Unnamed: 0,rate_marriage,age,yrs_married,children,religious,educ,occupation,occupation_husb
0,3.0,32.0,9.0,3.0,3.0,17.0,2.0,5.0
1,3.0,27.0,13.0,3.0,1.0,14.0,3.0,4.0
2,4.0,22.0,2.5,0.0,1.0,16.0,3.0,5.0
3,4.0,37.0,16.5,4.0,3.0,16.0,5.0,5.0
4,5.0,27.0,9.0,1.0,1.0,14.0,3.0,4.0


data are not in a format that the machine learning algorithms can understand. We need to encode the categorical variables
We can do that using the pandas ``get_dummies`` function:

there are many possible categories. we can not dummyfy all so we have to select some features.<br>

* we'll choose features by feature_selection method.

In [10]:
from sklearn.feature_selection import SelectFromModel
from sklearn.ensemble import RandomForestClassifier
select = SelectFromModel(RandomForestClassifier(n_estimators=100, random_state=42), threshold="median")

In [11]:
select.fit(data, target)
data_rf = select.transform(data)
print(data.shape)
print(data_rf.shape)
print(select.get_support())

(6366, 8)
(6366, 4)
[ True False  True  True False False False  True]

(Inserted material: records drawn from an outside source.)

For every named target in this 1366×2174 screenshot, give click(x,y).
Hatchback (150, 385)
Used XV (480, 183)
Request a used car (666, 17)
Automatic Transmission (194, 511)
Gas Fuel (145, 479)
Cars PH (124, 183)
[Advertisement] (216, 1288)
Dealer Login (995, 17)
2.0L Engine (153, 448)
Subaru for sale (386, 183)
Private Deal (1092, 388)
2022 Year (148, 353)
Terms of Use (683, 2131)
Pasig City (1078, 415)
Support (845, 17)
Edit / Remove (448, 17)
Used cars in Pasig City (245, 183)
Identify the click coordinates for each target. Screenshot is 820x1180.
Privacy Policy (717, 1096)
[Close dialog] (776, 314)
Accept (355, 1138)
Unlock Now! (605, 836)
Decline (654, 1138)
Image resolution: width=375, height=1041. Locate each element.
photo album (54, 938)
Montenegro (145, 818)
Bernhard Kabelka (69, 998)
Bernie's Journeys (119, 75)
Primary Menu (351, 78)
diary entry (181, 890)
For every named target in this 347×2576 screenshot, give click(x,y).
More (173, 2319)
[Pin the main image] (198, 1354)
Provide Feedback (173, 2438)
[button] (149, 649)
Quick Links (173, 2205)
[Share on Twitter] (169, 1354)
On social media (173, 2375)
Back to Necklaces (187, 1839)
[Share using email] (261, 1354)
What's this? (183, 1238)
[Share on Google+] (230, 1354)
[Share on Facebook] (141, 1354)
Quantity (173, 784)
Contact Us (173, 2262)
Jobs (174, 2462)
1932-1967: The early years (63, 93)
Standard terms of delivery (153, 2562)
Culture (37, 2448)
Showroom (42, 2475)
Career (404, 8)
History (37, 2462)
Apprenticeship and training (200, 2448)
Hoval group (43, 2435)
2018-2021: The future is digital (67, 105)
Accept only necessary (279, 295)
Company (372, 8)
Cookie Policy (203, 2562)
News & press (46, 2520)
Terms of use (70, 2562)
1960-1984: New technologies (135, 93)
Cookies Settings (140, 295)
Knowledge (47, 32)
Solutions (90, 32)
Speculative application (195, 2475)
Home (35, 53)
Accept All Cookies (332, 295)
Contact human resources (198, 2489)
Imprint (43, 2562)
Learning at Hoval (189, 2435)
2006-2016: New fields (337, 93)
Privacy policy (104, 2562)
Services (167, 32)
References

it is showing that `'rate_marriage', 'yrs_married', 'children', 'occupation_husb'` are important features to training a model.<br>
so we'll apply `get_dummies` function only on `'rate_marriage', 'children', 'occupation_husb'` features

In [12]:
data_dummies = pd.get_dummies(data, columns=['rate_marriage', 'children', 'occupation_husb'])
data_dummies.head()

Unnamed: 0,age,yrs_married,religious,educ,occupation,rate_marriage_1.0,rate_marriage_2.0,rate_marriage_3.0,rate_marriage_4.0,rate_marriage_5.0,...,children_2.0,children_3.0,children_4.0,children_5.5,occupation_husb_1.0,occupation_husb_2.0,occupation_husb_3.0,occupation_husb_4.0,occupation_husb_5.0,occupation_husb_6.0
0,32.0,9.0,3.0,17.0,2.0,0,0,1,0,0,...,0,1,0,0,0,0,0,0,1,0
1,27.0,13.0,1.0,14.0,3.0,0,0,1,0,0,...,0,1,0,0,0,0,0,1,0,0
2,22.0,2.5,1.0,16.0,3.0,0,0,0,1,0,...,0,0,0,0,0,0,0,0,1,0
3,37.0,16.5,3.0,16.0,5.0,0,0,0,1,0,...,0,0,1,0,0,0,0,0,1,0
4,27.0,9.0,1.0,14.0,3.0,0,0,0,0,1,...,0,0,0,0,0,0,0,1,0,0


In [13]:
dataa = data_dummies.values

In [14]:
x_train, x_test, y_train, y_test = train_test_split(dataa, target,
                                                    test_size=0.25,
                                                    random_state=42,
                                                    stratify=target)

pipe = make_pipeline(Imputer(),                   #preprocessing(Imputing)
                     StandardScaler(),            #preprocessing(standard scaling)
                     LogisticRegression(random_state=0))        #estimator model(logistic regression)

cv = StratifiedKFold(n_splits=20, random_state=42)      #defining the type of cross_validation

param_grid = {'logisticregression__C': [0.01, 0.1, 1, 10]}      #tunning parameters
    

grid = GridSearchCV(pipe, param_grid= param_grid, cv=cv, scoring="roc_auc")      

In [15]:
grid.fit(x_train, y_train)           #training

GridSearchCV(cv=StratifiedKFold(n_splits=20, random_state=42, shuffle=False),
       error_score='raise',
       estimator=Pipeline(memory=None,
     steps=[('imputer', Imputer(axis=0, copy=True, missing_values='NaN', strategy='mean', verbose=0)), ('standardscaler', StandardScaler(copy=True, with_mean=True, with_std=True)), ('logisticregression', LogisticRegression(C=1.0, class_weight=None, dual=False, fit_intercept=True,
          intercept_scaling=1, max_iter=100, multi_class='ovr', n_jobs=1,
          penalty='l2', random_state=0, solver='liblinear', tol=0.0001,
          verbose=0, warm_start=False))]),
       fit_params=None, iid=True, n_jobs=1,
       param_grid={'logisticregression__C': [0.01, 0.1, 1, 10]},
       pre_dispatch='2*n_jobs', refit=True, return_train_score='warn',
       scoring='roc_auc', verbose=0)

In [16]:
grid.score(x_test, y_test)       #accuracy of model

0.7386405721852773

In [17]:
grid.best_params_        #best combination of decision tree parameter which results above accuracy

{'logisticregression__C': 0.1}

so accuracy of the model is approximatly 74%.